SUPPLIED PASSAGE =

Interview of “Religions for Peace” with Dr. Genti Kruja*
What does the Interreligious Council of Albania represent?
The Interreligious Council of Albania (IRCA) is the fruit of interfaith cooperation over the years of religious communities in Albania.
For this, we have evidence, photos and numerous documents, where religious leaders are together in historical moments of Albania. Therefore, this tradition of cooperation had come to be formalized through an institution, which became a reality in 2007, while the founding ceremony took place on October 22, 2009 in the presence of the President of the Republic and many guests from around the world.
IRCA was founded by four leaders of traditional religious communities in Albania. This institution consists of the Council of the Presidency, which is composed of the leaders of the five religious communities, where each of them presides over the presidency in rotation for one year.
The Board of Presidency of the Interreligious Council of Albania is composed of the heads of the five religious communities:
For 2019, the head of IRCA was Archbishop Anastasios, who at the X World Assembly of the organization “Religions for Peace” held in Germany was re-elected as Honorary President of RfP. As for 2020, the Presidency is headed by Mons. George Frendo, who has also been appointed this year a member of the Pontifical Council for Interreligious Dialogue over the next 5 years.

EXERCISE TASKS =
**A.** Answer these questions from the interview on the Interreligious Council of Albania:
(i) On what date did the founding ceremony take place?
(ii) For how long does each leader preside over the Council of the Presidency?
(iii) Who heads the Presidency for 2020?
**B.** Transcribe the part of the interview on the Interreligious Council of Albania between "The Interreligious Council of Albania (IRCA)" and "around the world.", inclusive.
Nothing in the material is needed for the work on the interview.

GIVEN DATA =
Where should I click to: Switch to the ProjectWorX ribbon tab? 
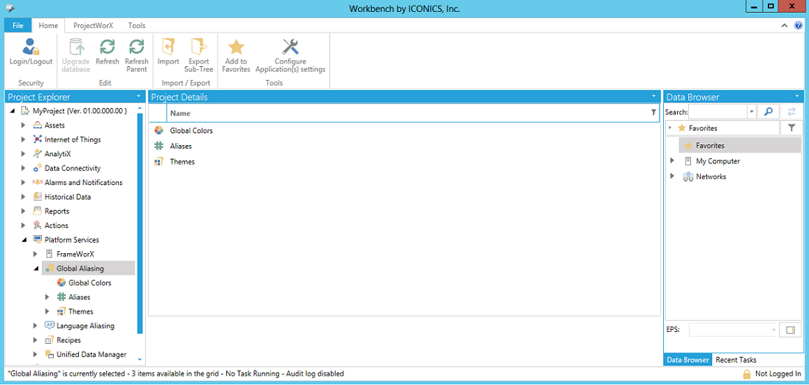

SOLUTIONS TO EACH TASK =
**A.**
(i) October 22, 2009
(ii) One year, in rotation
(iii) Mons. George Frendo

**B.**
The Interreligious Council of Albania (IRCA) is the fruit of interfaith cooperation over the years of religious communities in Albania.
For this, we have evidence, photos and numerous documents, where religious leaders are together in historical moments of Albania. Therefore, this tradition of cooperation had come to be formalized through an institution, which became a reality in 2007, while the founding ceremony took place on October 22, 2009 in the presence of the President of the Republic and many guests from around the world.